I have a good dermatologist here on the mountaintop, a young woman. She took me on time, no wait, concurred with my diagnosis, laid me flat on my stomach, and sliced it off. She asked if I wanted a biopsy, and I said no.

She left me with two stitches. The consultation and minor surgery cost about $90 U.S. I paid cash.


Tuesday afternoon, during our weekly shopping jaunt to the nearby state capital, I visited my ophthalmologist to ask about special glasses for night driving. I have mentioned here previously my failing night vision.

Turns out my problem is cataracts, especially in the right eye. The cataracts are not extreme. It only affects driving at night. I still see fairly well during the day though I have noticed it’s not like the olden days. So Tuesday next week, I’ll get laser surgery on the one eye. The one-eye cost, including an anesthesiologist, is the peso equivalent of $1,400 U.S., and I’ll pay cash.

An internet search reveals that the cost above the Rio Bravo runs about $5,000 to $6,000 and even up to $10,00 per eye. Another example of how Mexico is superior. I’ll report back next week after it’s done. I should see the keyboard better.

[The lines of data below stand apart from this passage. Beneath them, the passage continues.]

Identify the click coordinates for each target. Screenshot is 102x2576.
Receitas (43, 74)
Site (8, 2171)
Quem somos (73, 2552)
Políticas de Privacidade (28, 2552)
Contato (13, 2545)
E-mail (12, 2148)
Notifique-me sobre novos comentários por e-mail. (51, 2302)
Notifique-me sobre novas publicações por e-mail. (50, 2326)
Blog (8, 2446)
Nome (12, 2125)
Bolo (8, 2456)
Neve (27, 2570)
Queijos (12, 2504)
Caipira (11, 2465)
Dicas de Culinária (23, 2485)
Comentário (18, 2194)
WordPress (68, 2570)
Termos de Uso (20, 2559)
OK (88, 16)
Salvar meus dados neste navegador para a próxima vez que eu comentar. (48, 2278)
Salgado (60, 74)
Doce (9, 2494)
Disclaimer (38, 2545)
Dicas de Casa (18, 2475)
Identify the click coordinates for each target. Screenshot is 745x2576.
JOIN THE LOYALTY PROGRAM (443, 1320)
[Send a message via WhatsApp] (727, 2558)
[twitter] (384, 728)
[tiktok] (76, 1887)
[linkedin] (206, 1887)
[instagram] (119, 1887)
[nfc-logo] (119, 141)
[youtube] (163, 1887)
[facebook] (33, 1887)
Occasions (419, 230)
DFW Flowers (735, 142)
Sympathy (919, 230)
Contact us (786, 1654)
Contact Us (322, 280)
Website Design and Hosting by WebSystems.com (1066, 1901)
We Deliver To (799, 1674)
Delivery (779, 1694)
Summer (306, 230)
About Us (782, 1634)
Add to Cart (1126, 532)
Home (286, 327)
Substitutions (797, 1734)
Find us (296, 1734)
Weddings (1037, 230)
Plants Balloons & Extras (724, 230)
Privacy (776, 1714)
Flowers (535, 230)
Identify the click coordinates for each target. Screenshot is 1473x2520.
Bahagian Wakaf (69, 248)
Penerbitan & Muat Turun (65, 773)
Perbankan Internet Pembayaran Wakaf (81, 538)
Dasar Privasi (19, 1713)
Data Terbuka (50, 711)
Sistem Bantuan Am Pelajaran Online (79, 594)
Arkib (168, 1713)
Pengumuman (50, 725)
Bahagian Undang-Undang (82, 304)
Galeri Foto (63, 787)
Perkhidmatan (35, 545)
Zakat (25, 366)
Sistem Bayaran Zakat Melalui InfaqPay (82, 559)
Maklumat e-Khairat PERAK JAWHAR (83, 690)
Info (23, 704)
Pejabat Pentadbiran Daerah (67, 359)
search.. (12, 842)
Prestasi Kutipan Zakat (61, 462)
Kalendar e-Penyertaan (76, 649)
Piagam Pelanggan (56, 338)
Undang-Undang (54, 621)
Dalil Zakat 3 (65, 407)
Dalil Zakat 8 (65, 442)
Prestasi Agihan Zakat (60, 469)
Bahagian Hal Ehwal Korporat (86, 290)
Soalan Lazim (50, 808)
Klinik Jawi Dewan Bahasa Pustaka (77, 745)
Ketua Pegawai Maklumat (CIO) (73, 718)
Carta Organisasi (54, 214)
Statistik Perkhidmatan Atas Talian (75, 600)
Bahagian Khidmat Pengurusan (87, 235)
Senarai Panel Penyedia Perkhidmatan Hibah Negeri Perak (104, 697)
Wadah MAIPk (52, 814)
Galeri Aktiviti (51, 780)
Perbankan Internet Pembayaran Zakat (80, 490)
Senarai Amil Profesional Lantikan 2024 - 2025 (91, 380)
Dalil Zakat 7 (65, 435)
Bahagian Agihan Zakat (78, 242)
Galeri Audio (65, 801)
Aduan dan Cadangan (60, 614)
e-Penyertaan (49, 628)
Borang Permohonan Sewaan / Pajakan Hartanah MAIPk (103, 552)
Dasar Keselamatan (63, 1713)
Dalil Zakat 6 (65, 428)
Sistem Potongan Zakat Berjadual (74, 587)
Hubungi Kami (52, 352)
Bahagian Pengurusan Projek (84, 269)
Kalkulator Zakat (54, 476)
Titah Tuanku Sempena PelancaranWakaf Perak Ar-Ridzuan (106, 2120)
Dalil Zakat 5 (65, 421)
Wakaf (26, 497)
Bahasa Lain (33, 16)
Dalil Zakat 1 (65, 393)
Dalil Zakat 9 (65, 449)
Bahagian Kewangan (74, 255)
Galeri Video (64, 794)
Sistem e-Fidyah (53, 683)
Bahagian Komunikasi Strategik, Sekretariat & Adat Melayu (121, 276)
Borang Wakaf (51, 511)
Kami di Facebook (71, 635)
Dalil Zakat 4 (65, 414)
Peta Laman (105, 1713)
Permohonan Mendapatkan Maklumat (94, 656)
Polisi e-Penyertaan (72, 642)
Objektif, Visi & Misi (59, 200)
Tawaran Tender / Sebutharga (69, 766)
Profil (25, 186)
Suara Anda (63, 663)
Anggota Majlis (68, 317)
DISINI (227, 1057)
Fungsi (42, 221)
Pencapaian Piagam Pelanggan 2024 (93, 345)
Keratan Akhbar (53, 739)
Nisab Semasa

I’ll almost certainly do the other eye soon.


And lastly, today was the dental visit. I have a hygienist in the state capital who does the best cleanings I’ve received in my life, and during a visit recently she pointed out a cavity that needed excavating.

Instead of returning another day to the dentist she works with, I opted for my dentist here where I live, both for convenience and cost. Last week, she repaired the cavity, and set another appointment for today when she replaced two aging fillings with new resin, making me look fine because they were on my front teeth.

Price for the complete filling and the two replacements: the peso equivalent of $85 U.S., so again I paid cash. I am considering buying health insurance now, but who knows? I’ve been sailing fine without it for two decades. Maybe I should buy some before I die.